El cuidado de la piel ganó relevancia los últimos años y despertó el interés en las personas en cómo mantenerla cuidada, evitar imperfecciones y resequedad, y cómo conseguir una piel radiante con aspecto hidratado. Se tiene la creencia de que para conseguir una piel bonita se deben usar muchos productos de diferentes marcas y que costearlos debe salir caro, la realidad es diferente.
Si süfres de resequedad en el rostro, opta por realizarte una mascarilla natural de pura miel, ya que funcionará como hidratante natural, antiinflamatorio y antioxidante. Solo necesitarás miel, agua y una toalla. Aplicar una capa de miel hasta cubrir el rostro. Dejar reposar por 15-20 minutos; pasado el tiempo, retira muy bien con agua tibia y jabón, seca con toquecitos suaves. Repite una vez a la semana.

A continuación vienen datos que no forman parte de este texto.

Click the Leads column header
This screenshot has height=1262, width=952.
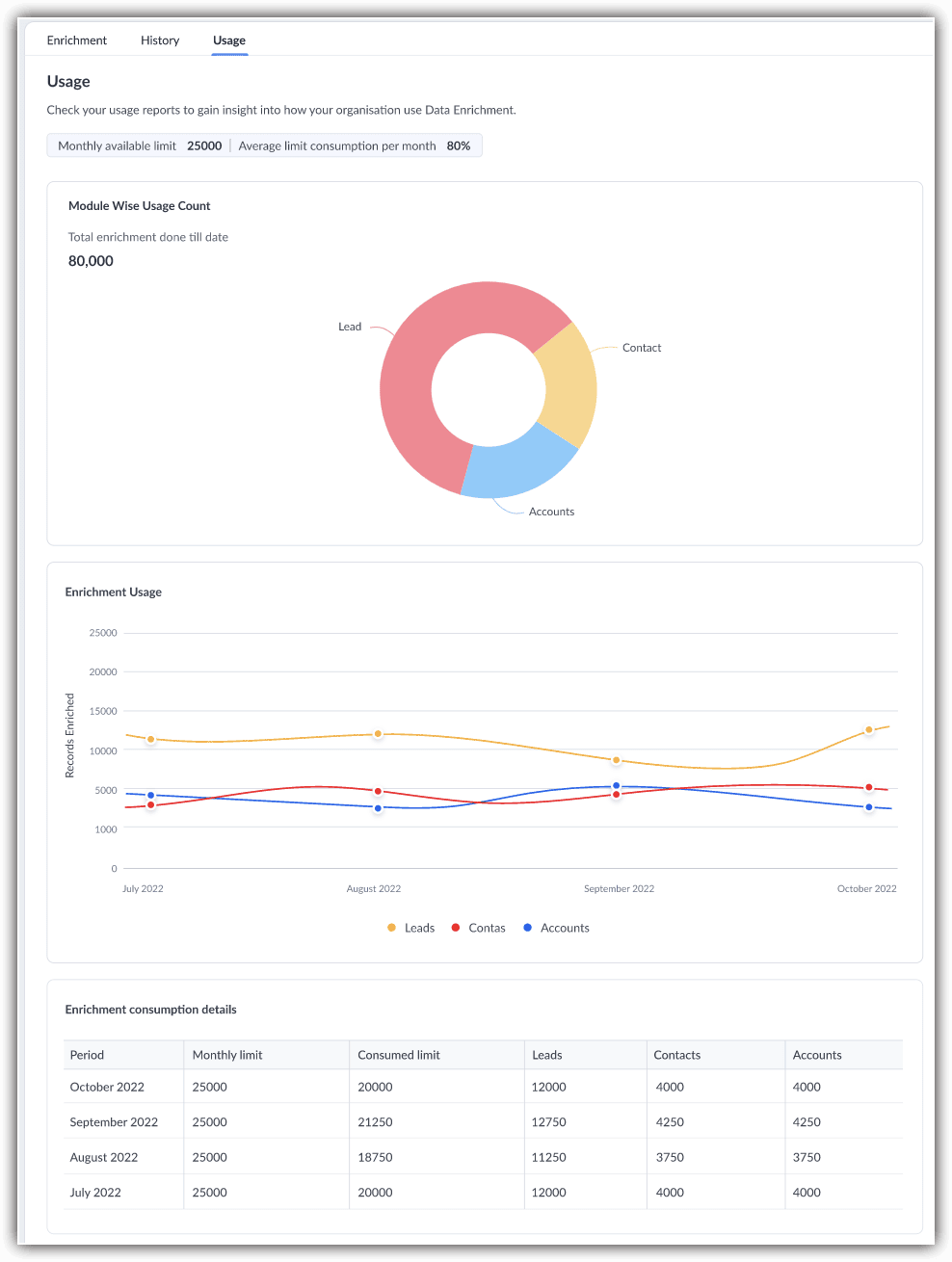tap(547, 1055)
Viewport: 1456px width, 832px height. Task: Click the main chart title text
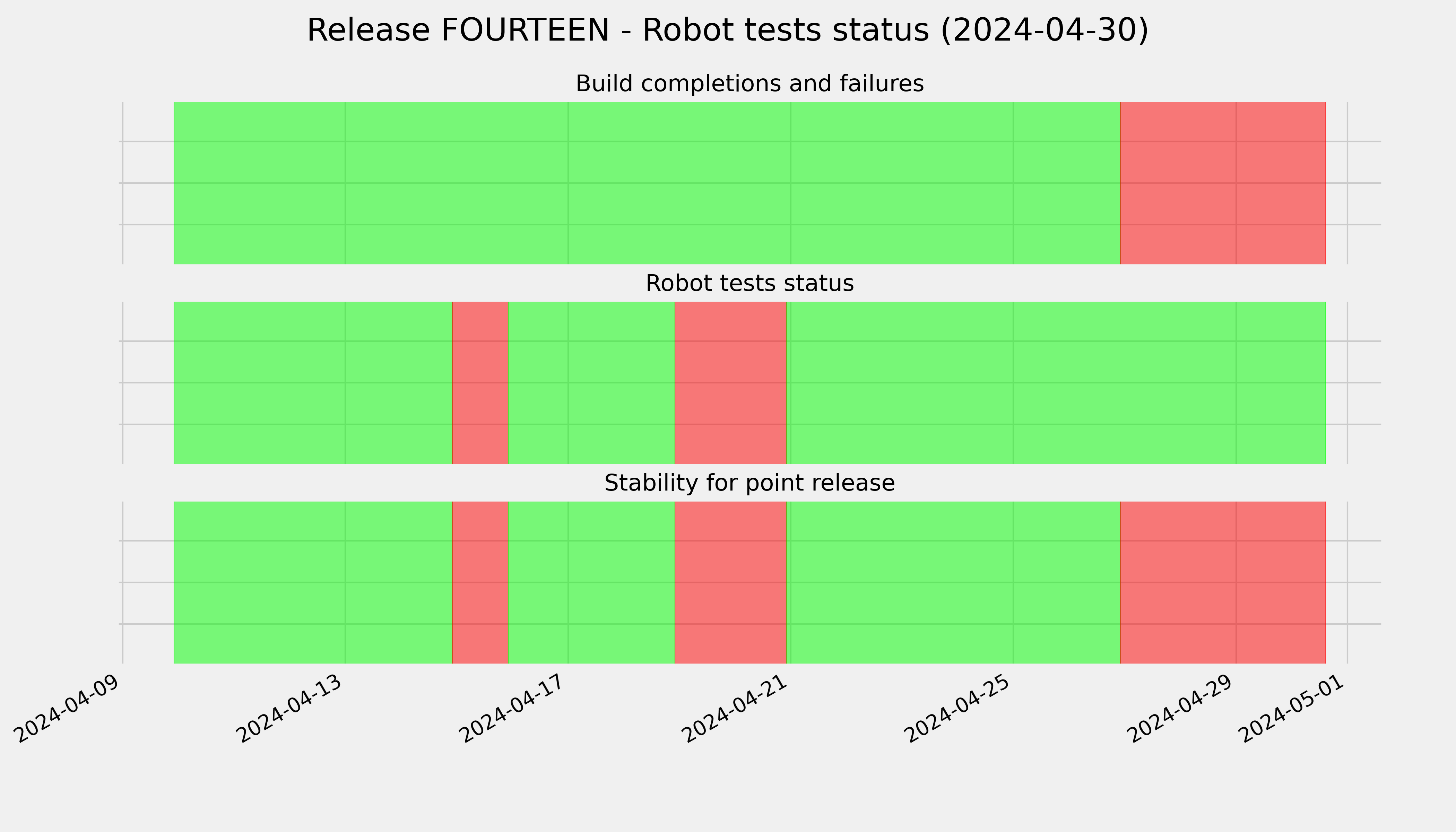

Los labios se exponen a resequedad y descamación de la piel que suele molestar o doler, por eso, se recomienda utilizar la miel como un bálsamo natural. Para notar cambios debes: Agregar una capa de miel pura en los labios. Dejar actuar por unos minutos y retirar o, en su caso, la puedes aplicar toda la noche. Tus labios se suavizarán y ya no habrá más descamación de la piel.
Para hacer un exfoliante natural que se puede usar en el cuerpo o el rostro necesitarás miel y avena en cantidades iguales: Una cucharada de miel. Una cucharada de avena. Revolver hasta que tengas una consistencia deseada. Posteriormente, aplica la mezcla en el área que prefieras, haz movimientos circulares y enjuaga con agua tibia.
Aunque no lo creas, algunos desmaquillantes también pueden resecar la piel y esto hace que sea difícil retirar ciertos productos como el rímel. Ya no sufras más y lleva a cabo la creación de este desmaquillante: Mezclar una cucharadita de miel con gotas de aceite de coco. Aplicar en el rostro suavemente con un algodón remojado. Retirar con agua tibia. Además de facilitar quitar el maquillaje, ayuda a limpiar e hidratar profundamente.